- **Exercise**
Where the line containing "Click the Show this thread link" appears below, start there and repeat each line exactly to the end. Leave the pictures out.

- **Stored items from a collection**
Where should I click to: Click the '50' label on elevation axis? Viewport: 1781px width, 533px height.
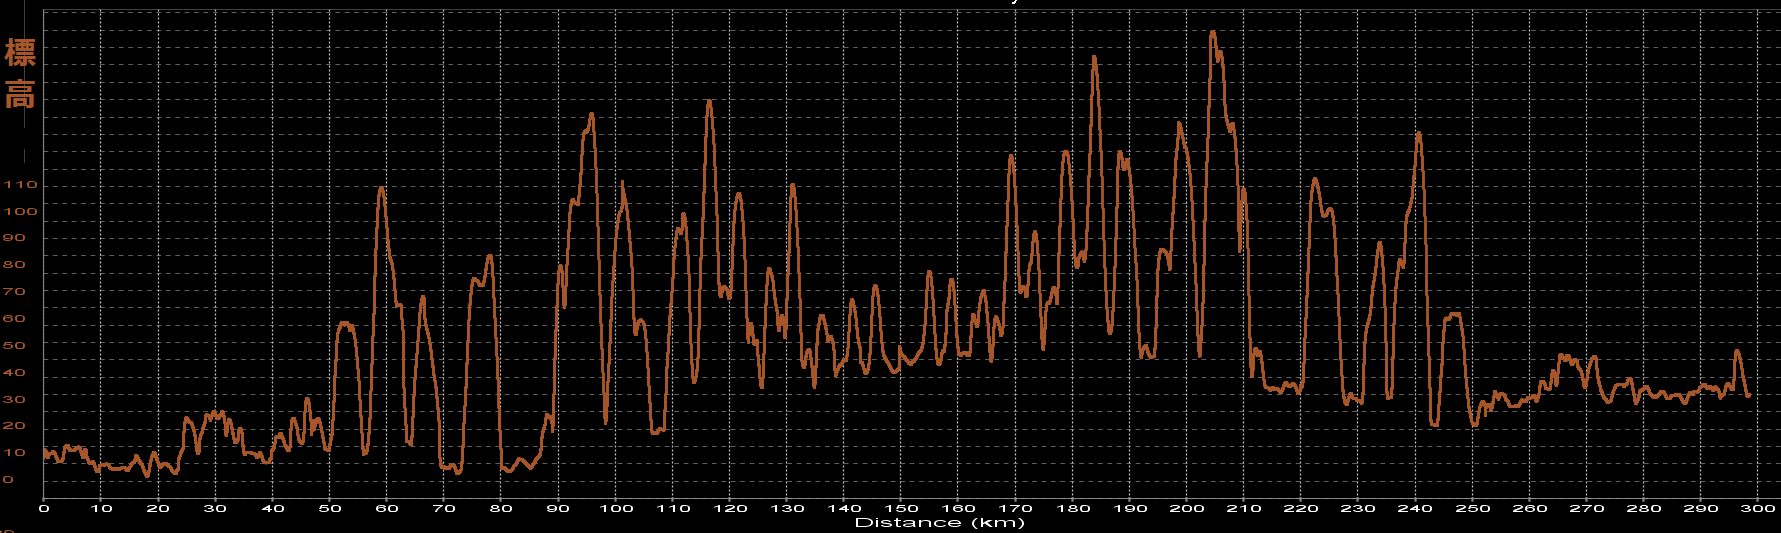[14, 346]

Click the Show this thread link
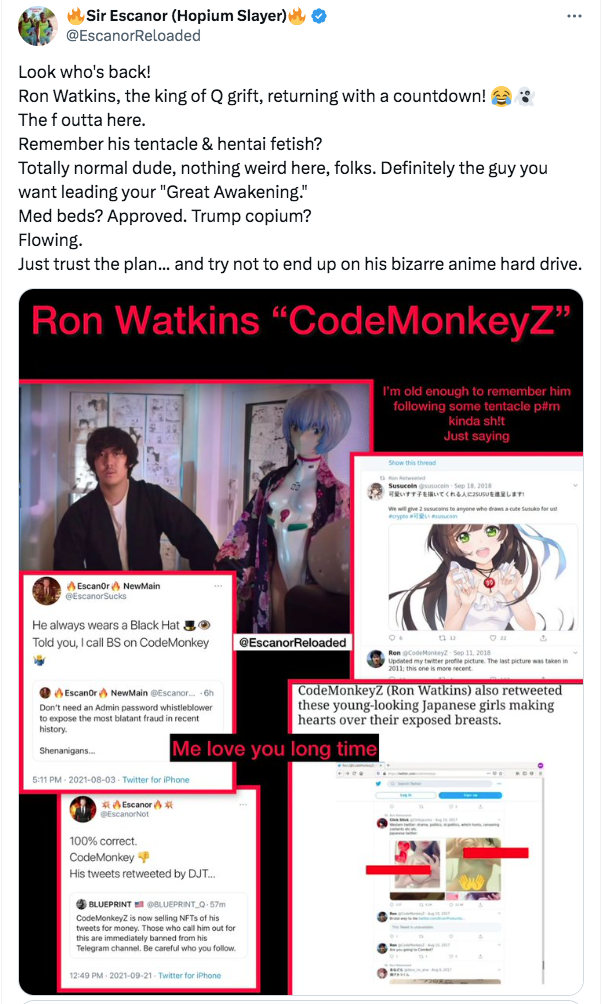click(412, 463)
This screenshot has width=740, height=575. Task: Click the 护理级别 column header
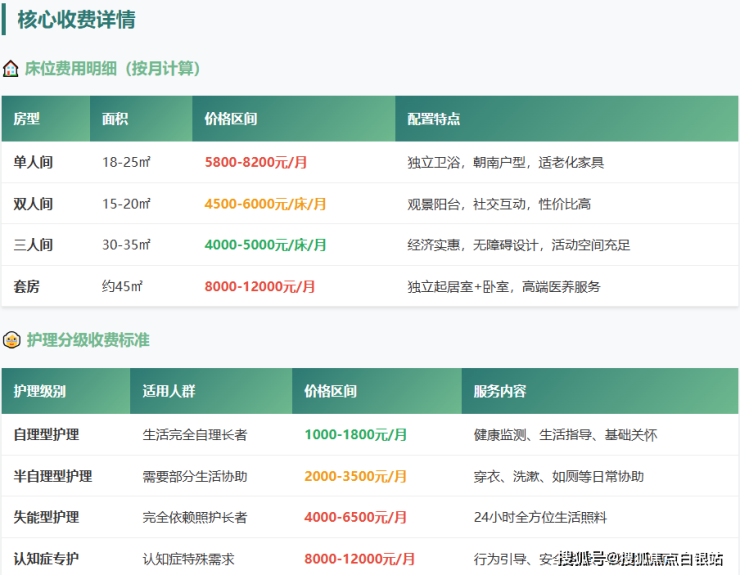click(40, 391)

- **Expected output**
Click the Show this thread link
click(412, 463)
This screenshot has width=740, height=575. Task: Click the 护理级别 column header
click(40, 391)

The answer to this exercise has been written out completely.